Всё кончилось в одну секунду. Иннокентий поднял ствол и стал палить, пускай немцы на передовой ничего не подумают и не готовятся, хотя в гуле артобстрела что они могли увидеть или услышать… Через некоторое время точно так же заикнулся пулемёт слева, значит, сработал Кудринский, и возник вопрос: что дальше? Главные силы неизвестно где! Сейчас бы всем замолчать и прислушаться. Иннокентий снял палец с курка, но прислушаться не удалось, потому что строчил Кудринский и ещё другие и ещё гремел артобстрел.
Иннокентий стал снимать пулемёт с сошек. С собой забрать было нельзя, чтобы в запарке боя не побить баллоны с отравой, атака подразумевалась рукопашная, тихая.

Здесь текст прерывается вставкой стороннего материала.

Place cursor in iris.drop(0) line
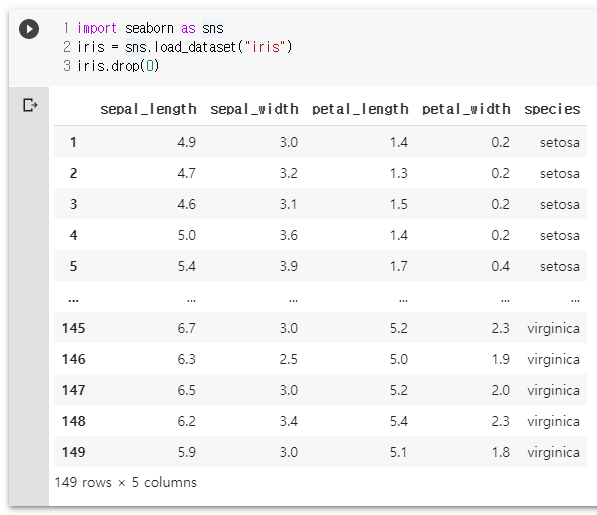This screenshot has width=597, height=515. [118, 66]
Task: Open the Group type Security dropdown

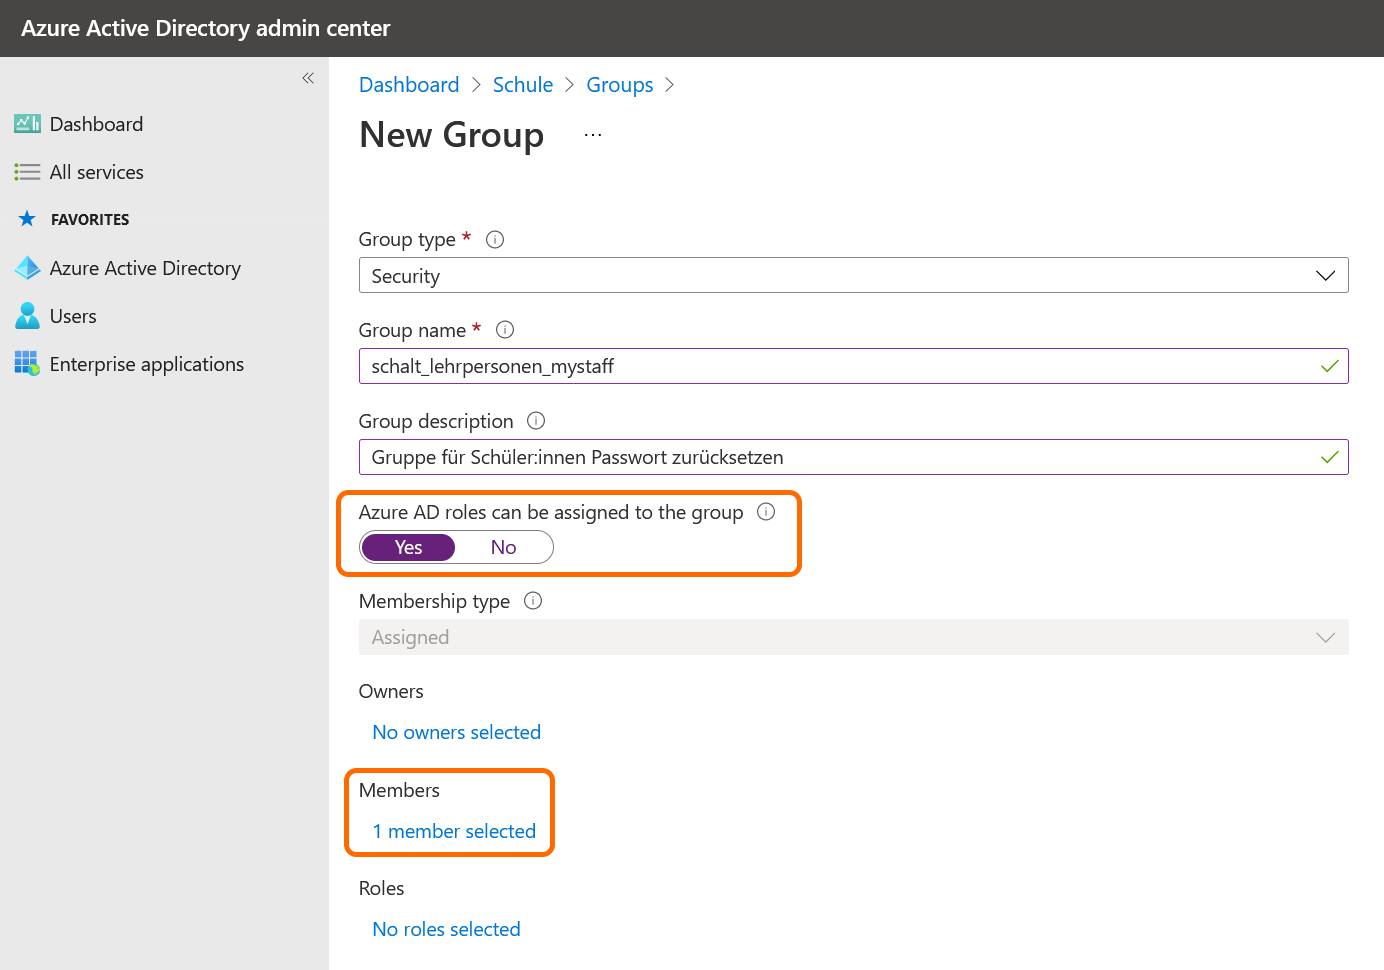Action: tap(853, 276)
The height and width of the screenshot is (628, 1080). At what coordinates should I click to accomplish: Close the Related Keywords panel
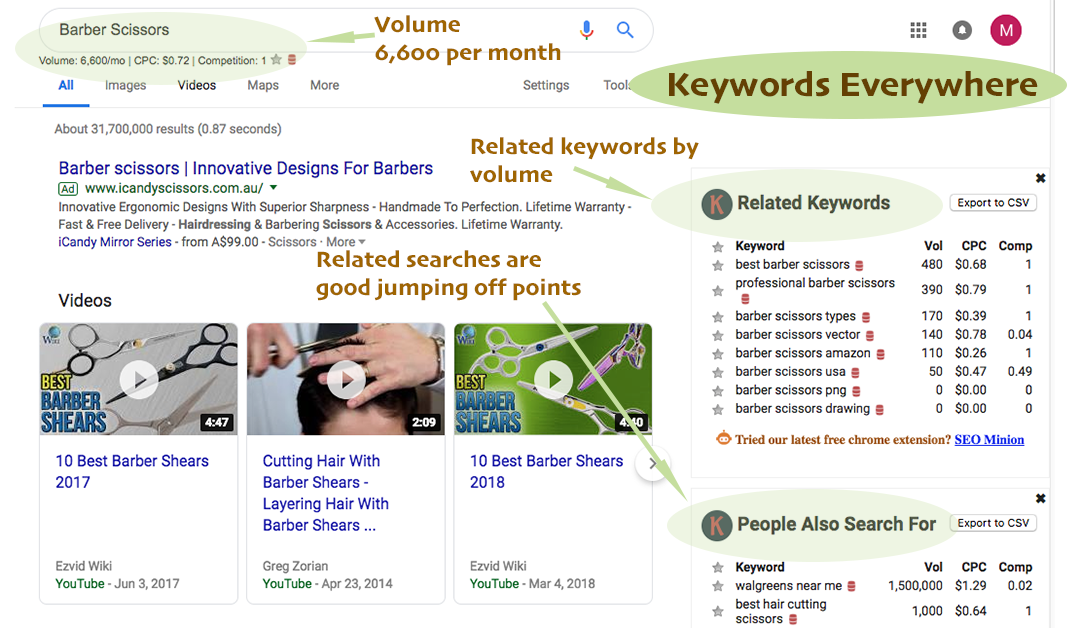click(x=1040, y=178)
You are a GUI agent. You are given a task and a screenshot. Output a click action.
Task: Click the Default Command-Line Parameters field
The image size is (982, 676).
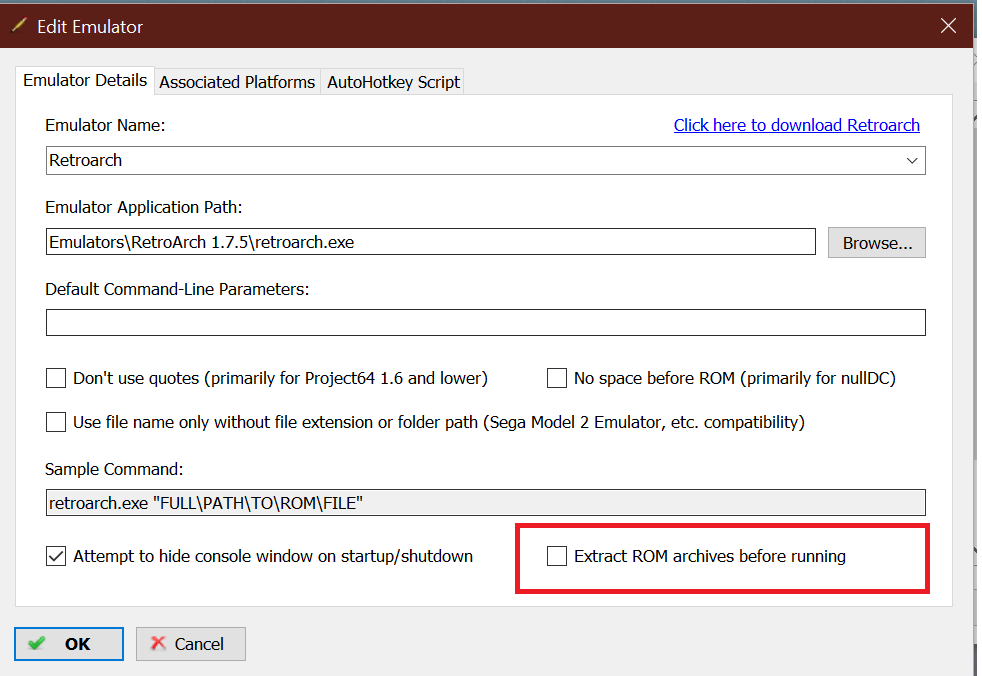tap(485, 322)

Артиллерия уже била по глубокому тылу.
Остальные подползли.
Теперь драгун было много, решили не ждать, когда артиллерия замолчит, а, пока всё грохочет, кинуться – до передовой германца осталось шагов сорок.
Кинулись.
Окоп оказался пустой. Баллоны были, а немца не было. Догадались, рядом с полными ядовитого газа баллонами даже немец спать побоялся.
Заняли первую линию противника, перенесли их пулемёты из передового охранения, насыпали перегородки поперёк ходов сообщений из германского тыла и установили пулемёты, развернув их в сторону противника.
И пока темно, потащили баллоны.
Утром Доброконь похвастался Четвертакову:
– Ты глянь, чё я нашёл там, где ты на лопатку-т напоролся! – сказал он и показал Иннокентию наручные часы с ремешками. – Германские! Буквы-то вона, не наши! И тикают, слышь?